┌──

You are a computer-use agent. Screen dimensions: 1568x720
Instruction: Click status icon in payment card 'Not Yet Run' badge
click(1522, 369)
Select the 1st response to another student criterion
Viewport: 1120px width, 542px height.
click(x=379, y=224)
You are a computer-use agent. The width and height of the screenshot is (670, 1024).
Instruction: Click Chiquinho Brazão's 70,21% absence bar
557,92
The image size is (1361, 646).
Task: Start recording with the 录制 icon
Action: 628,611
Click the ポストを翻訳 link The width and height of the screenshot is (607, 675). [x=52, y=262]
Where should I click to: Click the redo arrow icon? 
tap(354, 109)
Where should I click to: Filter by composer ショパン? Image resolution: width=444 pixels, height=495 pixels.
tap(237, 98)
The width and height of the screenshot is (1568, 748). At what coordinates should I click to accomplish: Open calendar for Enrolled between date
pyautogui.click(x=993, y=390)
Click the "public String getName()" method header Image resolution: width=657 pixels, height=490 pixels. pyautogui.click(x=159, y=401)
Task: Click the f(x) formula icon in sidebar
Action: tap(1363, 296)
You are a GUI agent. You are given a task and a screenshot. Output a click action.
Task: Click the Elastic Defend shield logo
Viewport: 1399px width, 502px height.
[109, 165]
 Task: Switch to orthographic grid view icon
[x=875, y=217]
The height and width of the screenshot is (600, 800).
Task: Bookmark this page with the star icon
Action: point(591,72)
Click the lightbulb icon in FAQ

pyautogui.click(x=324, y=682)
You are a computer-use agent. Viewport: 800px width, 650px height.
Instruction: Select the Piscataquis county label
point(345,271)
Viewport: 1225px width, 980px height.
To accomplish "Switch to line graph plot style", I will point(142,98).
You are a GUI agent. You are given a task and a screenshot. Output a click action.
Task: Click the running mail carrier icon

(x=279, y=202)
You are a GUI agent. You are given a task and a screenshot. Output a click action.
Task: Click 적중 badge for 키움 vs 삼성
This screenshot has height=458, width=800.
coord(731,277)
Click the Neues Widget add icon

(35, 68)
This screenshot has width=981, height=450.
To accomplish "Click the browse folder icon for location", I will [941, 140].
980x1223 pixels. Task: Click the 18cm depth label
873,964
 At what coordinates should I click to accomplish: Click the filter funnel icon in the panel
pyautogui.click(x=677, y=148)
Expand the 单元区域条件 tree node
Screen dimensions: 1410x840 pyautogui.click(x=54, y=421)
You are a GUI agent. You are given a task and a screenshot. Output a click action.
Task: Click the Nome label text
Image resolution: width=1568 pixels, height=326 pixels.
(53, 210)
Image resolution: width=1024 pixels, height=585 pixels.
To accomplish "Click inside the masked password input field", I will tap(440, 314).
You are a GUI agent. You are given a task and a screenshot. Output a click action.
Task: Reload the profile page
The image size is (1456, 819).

└──

_Stated exercise:_
Rescale the rows from the line containing "Image resolution: width=1024" through the end of the rows, both ends included. Write those lines out again with their requests, multiplying only the coordinates in the answers by 2.15 and rounding to whole numbers, with halves rounded up.

_Right answer:_
Image resolution: width=1024 pixels, height=585 pixels.
To accomplish "Click inside the masked password input field", I will tap(946, 675).
You are a GUI agent. You are given a task and a screenshot. Output a click action.
Task: Reload the profile page
The image size is (1456, 819).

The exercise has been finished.